Monday, January 19, 2009

Improving Shadows System

recently i'm working on performance issues and such, one of the biggest challenge in this area is shadows and how do we make them faster?
the answer to this question is another question:
how much cpu and memory can we sacrifice for this?
the answer to this one is: it depends on other process in the game and your platform.
so here i'm working on pc platform where memory is not an issue (like in ps2/xbox/ps3) so the main question is:
what do you do if you have big scene with 5000 point lights that need to cast dynamic shadows?
lets say we can determine their visibility very fast, so the bottleneck is the shadows generation and not the visibility of the lights. another assumption is that the lights is mostly static but if at any time we want some of the lights become dynamic, we could.
so the answer to this question can be one of those:
1. use light maps
2. compute all shadow map at load time
3. other
well, lets check those methods one by one:
1. light maps is out of the question because they are static and if a light is moving, his shadows wont be updated. also if we have a bridge and we walk beneath, the shadows of the bridge wont cast on our character, because when we compute those light maps, our character wasn't there.
2. this sound promising, it solved the problems in 1 but has another problem.
each point light using cube map for his shadow maps, that means 6 maps for each side, so if we take for example 256 by 256 cube map for all the lights we get something like 1.5 mb per light (assuming 4 bytes per pixel), this become 1.5*5000=7500 mb!! = 7.5 gigs, this is huge and of course cant be done in the real world when we have limited memory.
3. so what we need is a solution that solve both 1 and 2 and take reasonable memory, so the solution i come with is to use a cache system for shadows.
this system will have specific amount of memory dedicated to shadows and based on priority value we computed for each light the system will give cache entry for the most important lights (that is for example: the lights with large range and closer to the viewer).
so basically the system work with x entries that keeps shadow maps and set them as needed to the right lights, when we set shadow entry, we flag the light that he needs to update his shadows, this way we wont spend memory for far lights the viewer wont even see.
so when the scene loaded, the system set shadow entries for the most important lights and when the light tries to generate his shadows we check:
a. is this light have shadow entry? if not it means this light is not important and wont generate shadows.
b. is this light already updated his shadows or not? if not it means the light become dirty or someone flag the light that he need to update shadows (see below)
if we have shadow entry and the light needs to update his shadows, we get the shadow maps from cache entry and generate shadow maps for shadow maps stored in this entry.
when we done, we flag this light that he update his shadows so next frame we wont update it again.
few thing we need to consider:
1. if entity that cast shadows get inside light bounds, the light must update his shadows so the shadows of the entity will get in.
2. if the light is moving we need to update his shadows maps.
ok, so this is the main idea of the system and it is very fast and generic and as any algorithm, this have some tiny things that need to be done correctly so it works smoothly and handle all the special cases.
before i finish, here is another question:
what if we have a room with 500,000 faces with one point light that cast shadows?
we use this great shadows cache system :)
right, but what if an entity, lets say a small ball with 16 faces get inside that room?
hmm, the light need to update his shadows so the shadows of the entity will get in.
well, thats right but that means that for this tiny entity with only 16 faces you need to generate shadows from 500,000+16 faces???
think about it until next time...


Marcus said...

To your last question, is that really an issue ? Because having a room with 500,000 faces should not happen that often right ? Also, maybe the cache system has to take into account not only if some object enters, but also whether that object + light is visible by the User too.

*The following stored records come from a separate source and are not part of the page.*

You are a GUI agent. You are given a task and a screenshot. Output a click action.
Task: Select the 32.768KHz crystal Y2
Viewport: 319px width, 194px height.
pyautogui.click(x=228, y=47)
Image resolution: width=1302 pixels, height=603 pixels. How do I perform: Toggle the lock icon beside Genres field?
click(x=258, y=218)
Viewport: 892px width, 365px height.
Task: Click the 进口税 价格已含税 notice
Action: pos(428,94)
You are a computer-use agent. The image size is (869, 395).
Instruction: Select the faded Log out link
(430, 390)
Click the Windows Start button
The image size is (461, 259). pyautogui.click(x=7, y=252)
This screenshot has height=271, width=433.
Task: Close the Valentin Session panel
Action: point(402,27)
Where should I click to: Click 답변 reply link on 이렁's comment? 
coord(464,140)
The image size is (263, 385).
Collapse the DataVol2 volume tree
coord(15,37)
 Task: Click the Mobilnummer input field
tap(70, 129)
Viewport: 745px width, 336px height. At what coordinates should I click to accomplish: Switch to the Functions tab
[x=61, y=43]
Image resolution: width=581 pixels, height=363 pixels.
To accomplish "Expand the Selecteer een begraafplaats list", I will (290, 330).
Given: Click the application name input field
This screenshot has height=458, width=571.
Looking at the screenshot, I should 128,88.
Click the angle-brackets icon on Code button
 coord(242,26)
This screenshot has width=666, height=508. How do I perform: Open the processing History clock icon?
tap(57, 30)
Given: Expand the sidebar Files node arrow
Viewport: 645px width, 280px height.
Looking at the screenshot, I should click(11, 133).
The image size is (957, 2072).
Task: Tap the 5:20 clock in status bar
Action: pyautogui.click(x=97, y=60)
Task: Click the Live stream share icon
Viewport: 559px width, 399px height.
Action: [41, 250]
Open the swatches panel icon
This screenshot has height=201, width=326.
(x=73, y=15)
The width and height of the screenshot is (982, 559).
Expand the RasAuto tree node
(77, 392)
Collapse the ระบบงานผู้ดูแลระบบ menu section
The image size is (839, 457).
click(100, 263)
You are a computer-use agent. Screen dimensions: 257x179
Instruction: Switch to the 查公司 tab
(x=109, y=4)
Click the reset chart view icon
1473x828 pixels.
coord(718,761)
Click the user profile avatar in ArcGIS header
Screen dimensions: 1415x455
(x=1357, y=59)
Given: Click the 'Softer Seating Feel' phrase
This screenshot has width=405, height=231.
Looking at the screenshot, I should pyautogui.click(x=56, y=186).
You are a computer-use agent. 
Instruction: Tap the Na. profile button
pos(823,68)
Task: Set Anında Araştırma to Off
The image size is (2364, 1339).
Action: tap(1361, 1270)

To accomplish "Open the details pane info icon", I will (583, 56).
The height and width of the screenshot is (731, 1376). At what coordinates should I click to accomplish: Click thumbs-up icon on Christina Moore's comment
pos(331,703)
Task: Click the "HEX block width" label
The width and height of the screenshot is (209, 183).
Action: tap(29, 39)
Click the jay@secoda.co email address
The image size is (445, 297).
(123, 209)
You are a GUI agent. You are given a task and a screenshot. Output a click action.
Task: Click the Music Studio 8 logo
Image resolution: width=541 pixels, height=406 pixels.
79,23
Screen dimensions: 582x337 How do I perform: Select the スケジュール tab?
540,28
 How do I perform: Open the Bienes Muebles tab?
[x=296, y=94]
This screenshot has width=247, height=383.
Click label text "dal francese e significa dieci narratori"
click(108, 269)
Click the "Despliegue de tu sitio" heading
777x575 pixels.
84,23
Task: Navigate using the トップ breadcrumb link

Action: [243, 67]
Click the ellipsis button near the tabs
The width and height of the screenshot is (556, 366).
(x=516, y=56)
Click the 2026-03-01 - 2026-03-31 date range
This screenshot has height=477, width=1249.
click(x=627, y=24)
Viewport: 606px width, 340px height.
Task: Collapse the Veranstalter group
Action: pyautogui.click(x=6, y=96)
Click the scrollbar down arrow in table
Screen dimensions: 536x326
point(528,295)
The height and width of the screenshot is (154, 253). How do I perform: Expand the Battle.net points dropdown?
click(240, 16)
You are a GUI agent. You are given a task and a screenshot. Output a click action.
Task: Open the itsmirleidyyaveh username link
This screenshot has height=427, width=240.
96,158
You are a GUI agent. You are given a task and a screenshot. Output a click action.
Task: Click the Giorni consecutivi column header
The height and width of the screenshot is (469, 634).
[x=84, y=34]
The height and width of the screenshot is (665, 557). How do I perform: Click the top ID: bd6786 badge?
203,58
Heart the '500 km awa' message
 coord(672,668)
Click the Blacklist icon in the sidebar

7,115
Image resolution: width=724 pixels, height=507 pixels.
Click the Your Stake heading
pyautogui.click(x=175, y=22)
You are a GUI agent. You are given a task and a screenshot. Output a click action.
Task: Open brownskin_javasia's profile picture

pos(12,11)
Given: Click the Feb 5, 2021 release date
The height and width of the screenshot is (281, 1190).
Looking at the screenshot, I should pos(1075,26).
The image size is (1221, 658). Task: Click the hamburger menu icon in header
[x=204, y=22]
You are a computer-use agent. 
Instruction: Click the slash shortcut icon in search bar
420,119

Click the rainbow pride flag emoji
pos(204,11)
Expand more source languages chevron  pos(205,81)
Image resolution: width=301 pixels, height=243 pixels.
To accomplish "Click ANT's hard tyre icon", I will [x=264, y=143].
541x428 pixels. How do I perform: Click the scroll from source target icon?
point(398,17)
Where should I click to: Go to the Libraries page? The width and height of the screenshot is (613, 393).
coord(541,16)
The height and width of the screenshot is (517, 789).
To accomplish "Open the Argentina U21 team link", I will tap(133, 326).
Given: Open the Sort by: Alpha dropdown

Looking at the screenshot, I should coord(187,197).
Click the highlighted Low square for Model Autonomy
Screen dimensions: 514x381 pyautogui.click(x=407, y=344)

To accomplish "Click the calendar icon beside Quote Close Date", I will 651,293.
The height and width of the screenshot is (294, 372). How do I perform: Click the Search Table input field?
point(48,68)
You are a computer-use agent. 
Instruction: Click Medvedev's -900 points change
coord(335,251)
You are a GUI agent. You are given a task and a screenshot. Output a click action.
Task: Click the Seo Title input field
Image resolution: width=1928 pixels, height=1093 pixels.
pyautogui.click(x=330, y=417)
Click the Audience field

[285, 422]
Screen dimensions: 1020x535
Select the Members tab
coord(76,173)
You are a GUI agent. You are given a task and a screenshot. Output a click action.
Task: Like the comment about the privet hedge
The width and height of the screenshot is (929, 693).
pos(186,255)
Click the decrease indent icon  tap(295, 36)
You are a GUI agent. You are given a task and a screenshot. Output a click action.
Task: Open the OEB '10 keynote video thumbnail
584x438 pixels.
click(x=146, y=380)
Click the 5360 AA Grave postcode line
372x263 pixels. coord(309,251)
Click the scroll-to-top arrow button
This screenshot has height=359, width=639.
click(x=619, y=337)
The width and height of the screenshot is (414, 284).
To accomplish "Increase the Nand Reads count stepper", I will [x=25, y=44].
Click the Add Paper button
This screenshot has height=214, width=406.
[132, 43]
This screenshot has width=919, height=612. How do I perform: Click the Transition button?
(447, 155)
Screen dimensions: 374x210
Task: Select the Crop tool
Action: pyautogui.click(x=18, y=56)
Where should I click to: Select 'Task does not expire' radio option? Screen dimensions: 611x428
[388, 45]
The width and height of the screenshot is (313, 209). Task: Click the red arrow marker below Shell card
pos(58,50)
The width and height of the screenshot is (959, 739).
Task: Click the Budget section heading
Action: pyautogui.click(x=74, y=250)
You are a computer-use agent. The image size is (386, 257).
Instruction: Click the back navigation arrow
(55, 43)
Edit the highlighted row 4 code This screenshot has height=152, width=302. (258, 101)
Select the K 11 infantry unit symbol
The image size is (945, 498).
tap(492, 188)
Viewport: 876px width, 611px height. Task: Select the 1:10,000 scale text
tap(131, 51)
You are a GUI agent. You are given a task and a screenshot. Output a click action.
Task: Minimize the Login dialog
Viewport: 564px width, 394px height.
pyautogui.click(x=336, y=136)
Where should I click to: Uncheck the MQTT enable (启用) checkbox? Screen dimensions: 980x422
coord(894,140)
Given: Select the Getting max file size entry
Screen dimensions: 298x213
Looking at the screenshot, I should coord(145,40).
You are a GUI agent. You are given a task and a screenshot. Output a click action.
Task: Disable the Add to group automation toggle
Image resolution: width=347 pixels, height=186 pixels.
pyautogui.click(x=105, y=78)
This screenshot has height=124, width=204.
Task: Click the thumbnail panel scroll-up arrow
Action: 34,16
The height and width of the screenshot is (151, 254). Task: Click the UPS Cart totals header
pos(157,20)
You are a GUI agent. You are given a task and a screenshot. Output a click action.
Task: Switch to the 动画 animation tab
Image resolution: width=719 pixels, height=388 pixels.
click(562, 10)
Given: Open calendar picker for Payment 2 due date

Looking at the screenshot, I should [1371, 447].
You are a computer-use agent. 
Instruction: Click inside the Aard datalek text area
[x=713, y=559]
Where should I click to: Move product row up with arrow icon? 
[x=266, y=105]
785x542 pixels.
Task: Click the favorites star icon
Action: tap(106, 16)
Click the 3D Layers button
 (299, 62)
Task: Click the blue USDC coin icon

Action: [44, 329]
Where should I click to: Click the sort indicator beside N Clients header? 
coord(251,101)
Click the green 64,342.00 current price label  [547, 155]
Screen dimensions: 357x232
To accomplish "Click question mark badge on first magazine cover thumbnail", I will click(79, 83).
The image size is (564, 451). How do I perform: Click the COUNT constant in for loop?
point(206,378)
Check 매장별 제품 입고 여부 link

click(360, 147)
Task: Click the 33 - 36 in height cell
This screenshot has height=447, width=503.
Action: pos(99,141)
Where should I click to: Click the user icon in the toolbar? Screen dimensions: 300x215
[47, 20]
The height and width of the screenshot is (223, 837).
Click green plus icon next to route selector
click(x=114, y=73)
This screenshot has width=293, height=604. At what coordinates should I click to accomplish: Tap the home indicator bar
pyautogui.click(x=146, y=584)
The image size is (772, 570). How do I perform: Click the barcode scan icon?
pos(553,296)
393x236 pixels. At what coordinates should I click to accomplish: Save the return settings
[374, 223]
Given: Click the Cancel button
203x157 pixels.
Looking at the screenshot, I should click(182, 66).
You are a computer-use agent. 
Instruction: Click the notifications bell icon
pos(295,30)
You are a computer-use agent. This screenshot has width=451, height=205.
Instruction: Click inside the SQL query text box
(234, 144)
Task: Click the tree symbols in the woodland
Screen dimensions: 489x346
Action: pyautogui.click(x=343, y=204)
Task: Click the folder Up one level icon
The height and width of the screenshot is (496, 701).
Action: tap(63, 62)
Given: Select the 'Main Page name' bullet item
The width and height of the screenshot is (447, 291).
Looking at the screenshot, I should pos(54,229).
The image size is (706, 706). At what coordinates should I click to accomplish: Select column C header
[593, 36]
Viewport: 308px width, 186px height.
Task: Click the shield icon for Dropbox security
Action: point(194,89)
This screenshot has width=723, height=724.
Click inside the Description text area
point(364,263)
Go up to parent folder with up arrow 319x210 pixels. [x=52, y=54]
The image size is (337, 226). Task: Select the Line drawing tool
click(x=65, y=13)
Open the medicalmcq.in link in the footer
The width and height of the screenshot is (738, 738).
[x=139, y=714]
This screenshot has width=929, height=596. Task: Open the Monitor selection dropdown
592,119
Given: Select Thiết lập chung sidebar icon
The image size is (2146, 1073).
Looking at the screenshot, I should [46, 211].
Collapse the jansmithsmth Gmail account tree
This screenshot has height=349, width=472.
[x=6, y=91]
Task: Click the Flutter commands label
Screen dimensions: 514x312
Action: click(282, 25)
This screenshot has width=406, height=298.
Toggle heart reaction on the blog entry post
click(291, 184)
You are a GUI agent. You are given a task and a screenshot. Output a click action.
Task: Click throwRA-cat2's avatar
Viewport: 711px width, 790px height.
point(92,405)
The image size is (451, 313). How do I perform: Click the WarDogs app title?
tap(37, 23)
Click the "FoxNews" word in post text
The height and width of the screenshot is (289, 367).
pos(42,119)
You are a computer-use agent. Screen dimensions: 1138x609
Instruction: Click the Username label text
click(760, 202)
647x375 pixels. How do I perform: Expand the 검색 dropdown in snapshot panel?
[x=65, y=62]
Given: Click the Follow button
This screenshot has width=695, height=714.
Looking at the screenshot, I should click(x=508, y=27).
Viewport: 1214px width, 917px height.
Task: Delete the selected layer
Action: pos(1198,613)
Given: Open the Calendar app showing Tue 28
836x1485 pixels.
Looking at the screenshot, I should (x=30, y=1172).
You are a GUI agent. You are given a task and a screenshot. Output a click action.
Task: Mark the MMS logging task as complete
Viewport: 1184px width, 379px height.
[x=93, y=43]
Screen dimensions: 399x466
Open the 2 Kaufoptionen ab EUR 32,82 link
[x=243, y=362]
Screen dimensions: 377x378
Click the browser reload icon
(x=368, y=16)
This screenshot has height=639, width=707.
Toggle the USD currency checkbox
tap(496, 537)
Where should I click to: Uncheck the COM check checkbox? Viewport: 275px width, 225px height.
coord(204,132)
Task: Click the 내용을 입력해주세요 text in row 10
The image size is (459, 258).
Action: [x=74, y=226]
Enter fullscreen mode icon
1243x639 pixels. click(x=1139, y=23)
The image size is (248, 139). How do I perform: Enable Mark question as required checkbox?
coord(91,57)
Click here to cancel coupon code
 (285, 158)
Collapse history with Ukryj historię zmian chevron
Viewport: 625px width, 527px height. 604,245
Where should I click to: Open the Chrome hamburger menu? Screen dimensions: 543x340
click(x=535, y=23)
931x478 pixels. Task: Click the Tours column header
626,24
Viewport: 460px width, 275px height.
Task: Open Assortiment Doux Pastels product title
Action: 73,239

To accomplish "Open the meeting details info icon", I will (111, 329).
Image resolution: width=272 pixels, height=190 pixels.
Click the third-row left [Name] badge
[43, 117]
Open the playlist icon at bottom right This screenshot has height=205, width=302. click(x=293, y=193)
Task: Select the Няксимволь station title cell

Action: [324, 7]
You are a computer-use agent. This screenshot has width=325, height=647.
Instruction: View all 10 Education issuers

Though that may be easy to solve by only updating "if(dirty && visible)"

Marcus said...

Another thing just came to me. Maybe you should do 2 Shadowmaps per light, one with only static geometry in it. Should something dynamic enter the light you can copy that image and render the dynamic stuff into it as well.

orenk2k said...

hi marcus
1. the 500,000 faces room is just an example to show that we are wasting a lot of time when dynamic entity get into the room, this 500,000 faces room could replaced to some real world problem,so we have a room with few high detail models, so the room will get to 50,000 faces very easy.

2. the cache system does not care if the light is visible or not, this work done by the visibility system.
invisible lights wont have the chance to call generate shadows because the lighting pass is skipped for those.
also, note that if you have a light that need to generate shadows for few entities (static ones) inside a room, but the entities placed at the corners so when you look through you can't see those entities, this light should know to put those entities inside the shadow map - even if they are not visible to the viewer!
if not, the light will need to generate shadows for every entity become visible to the viewer. that means, if you enter the room and see entity 1, the light need to update his shadows, then, if you see entity 2 the light need to update his shadows again! and this is for each entity becoming visible to the viewer. so for 10 entities you will get 10 shadows updates!
also those entities are static so you need to track when they become visible to viewer and which ones the light already generate shadows for them which means we need to maintain another data structure for this.

3. your idea of using 2 shadow maps is the way to go, but this raise another problem of copying those shadow maps into one (the ping pong method) which is very slow.
i can tell you how i think it should be solved, but i want to save it for the next post ;)
bye and thanks for the replay

Ashkan said...

Interesting read. Speaking of shadows, what's your take on indirect lighting and global illumination? GI contributes to the look and feel of a game much more than simple shadows. Without some method of computing the ambient term, scenes would become too dark and flat like games that are based on id tech 4, which is clearly what you've been inspired by. GI might be a good topic for one of your next posts. :)

orenk2k said...

hi ashkan
gi will definitely add more realism to the scene but its not come for free, in most cases it will take a lot of gpu power that i'm not willing to sacrifice.
for ambient term, i'm using ssao, which is also not so cheap.
anyway, there are few new methods based on ssao that gives very nice results and they also approximates direct and one-bounce light transport also in screen space, for now gi and other effects is low priority :(
as for my inspiration, i'm inspired by many great game engines such as:
1. idTech 3/4/5
2. CryEngine 1,2
3. unreal engine 3
and many more...
bye and thanks for your replay

Ashkan said...

Hi Oren,

Thanks for the reply.

Have you seen LIGHTSMARK? Here's the link:

It's not flawless and it doesn't provide a solution to the rendering equation but it's marvelous nonetheless. Given that the demo runs upwards 200 fps on my no so powerful machine, it just might change your view of real-time GI.

Keep up the good work. :)

orenk2k said...

i saw their old demo and it wasn't so fast, however the new demo run fast.
few things i saw in their demo:
1. the scene i mostly static, only the robot rotates, and this could be done by one mul so its also consider to be static.
2. one dynamic light
3. shadows aren't so soft, only the penumbra shadows look good, but then the fps drop down dramatically.
real-time gi is something that needs a lot research and checks before it could be integrated into real game engine.
anyway, there are few more real time gi, both have pros and cons but for now, i think i need to focus on other things other the rendering, maybe after i fixed the important things in my list, i will have time to dig into some more interesting rendering effects.
thanks and bye